_To do:_ Would you repeat the data below exactly, taking out the images?

:: Information

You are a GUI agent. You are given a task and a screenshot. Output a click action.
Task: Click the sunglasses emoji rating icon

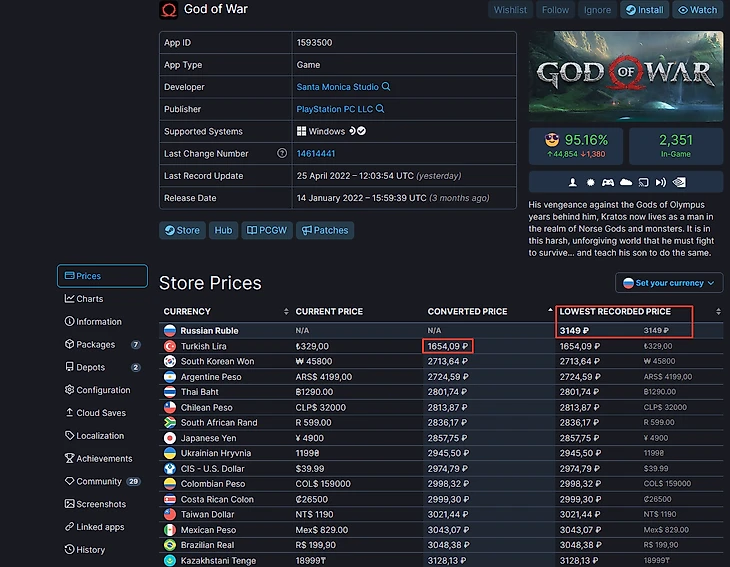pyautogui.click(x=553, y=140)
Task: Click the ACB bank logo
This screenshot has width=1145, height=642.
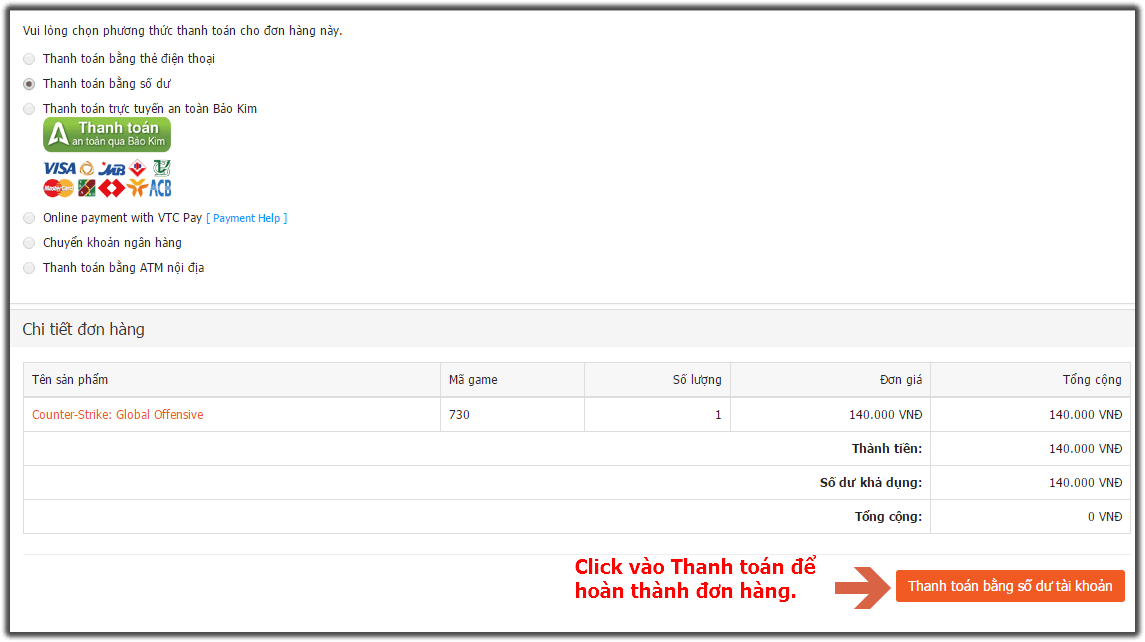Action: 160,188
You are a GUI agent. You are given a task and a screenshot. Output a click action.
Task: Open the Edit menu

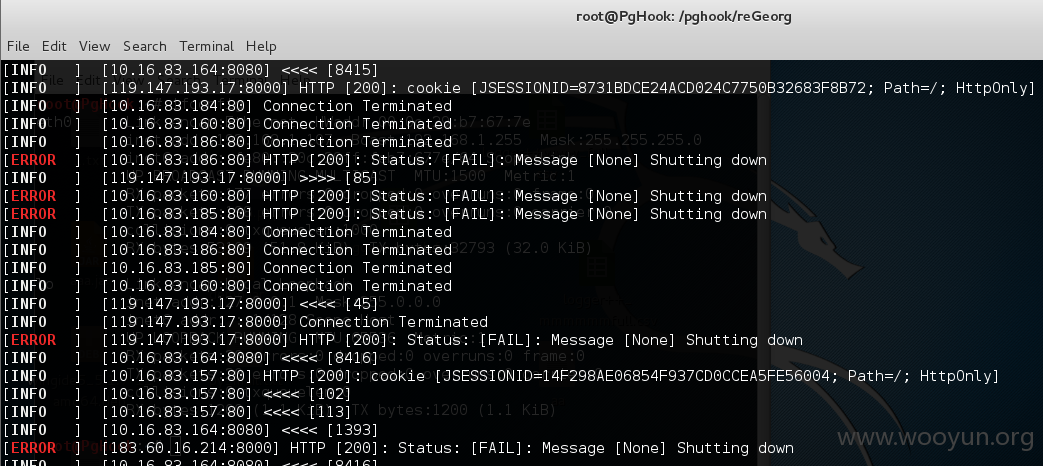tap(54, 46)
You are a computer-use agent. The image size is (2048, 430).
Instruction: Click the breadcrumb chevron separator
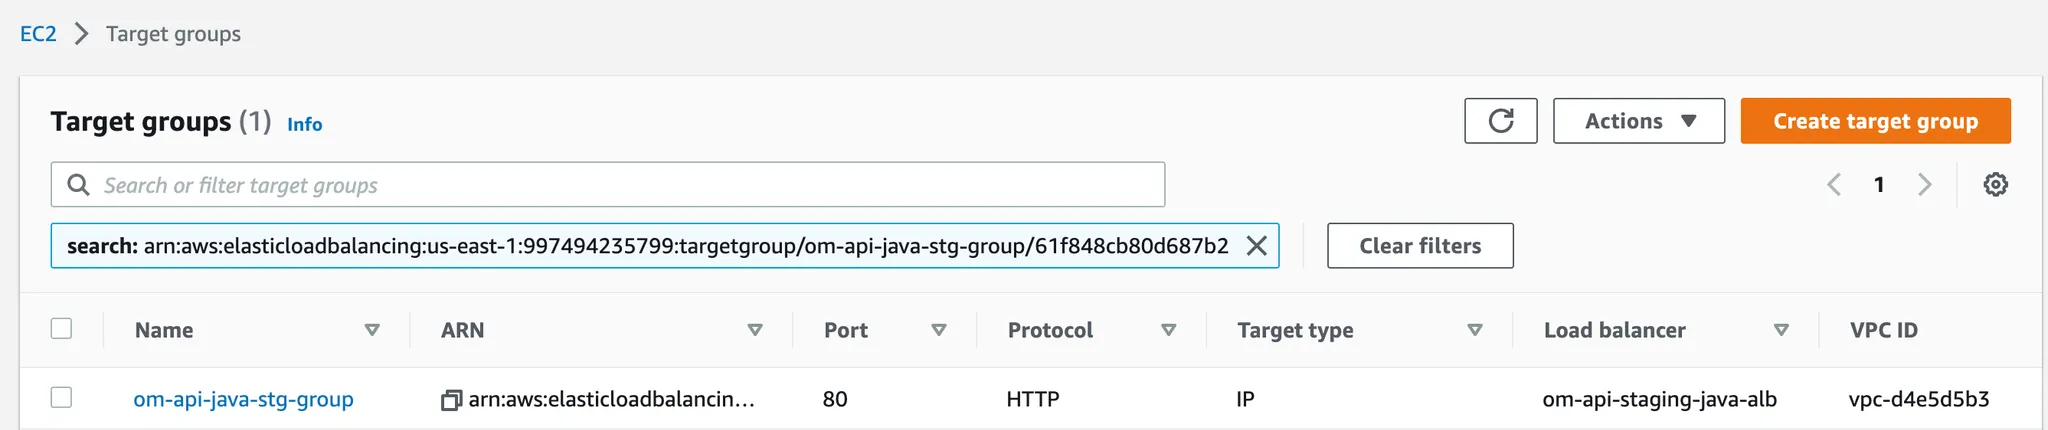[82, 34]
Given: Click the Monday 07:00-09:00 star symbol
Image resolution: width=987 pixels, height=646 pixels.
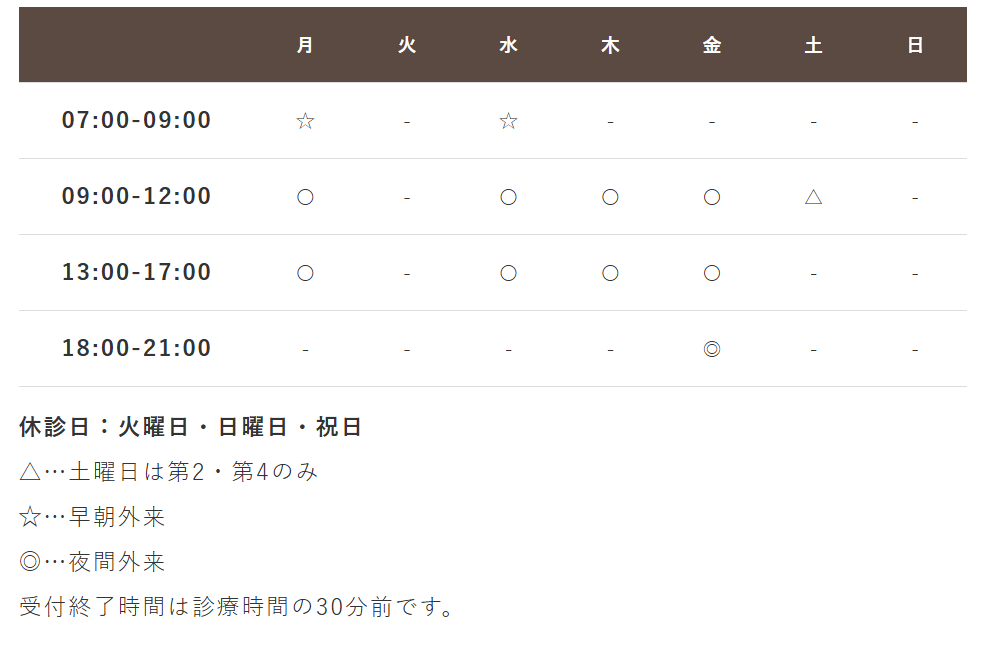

::::

_Problem solution:_
You are a GUI agent. You are given a task and a screenshot. Output a click action.
Task: Click the sunglasses emoji rating icon

pyautogui.click(x=553, y=140)
Task: Click the ACB bank logo
This screenshot has width=1145, height=642.
Action: 160,188
You are a GUI agent. You are given a task and a screenshot. Output a click action.
Task: Open the Edit menu

tap(54, 46)
You are a computer-use agent. The image size is (2048, 430).
Instruction: Click the breadcrumb chevron separator
[82, 34]
Given: Click the Monday 07:00-09:00 star symbol
Image resolution: width=987 pixels, height=646 pixels.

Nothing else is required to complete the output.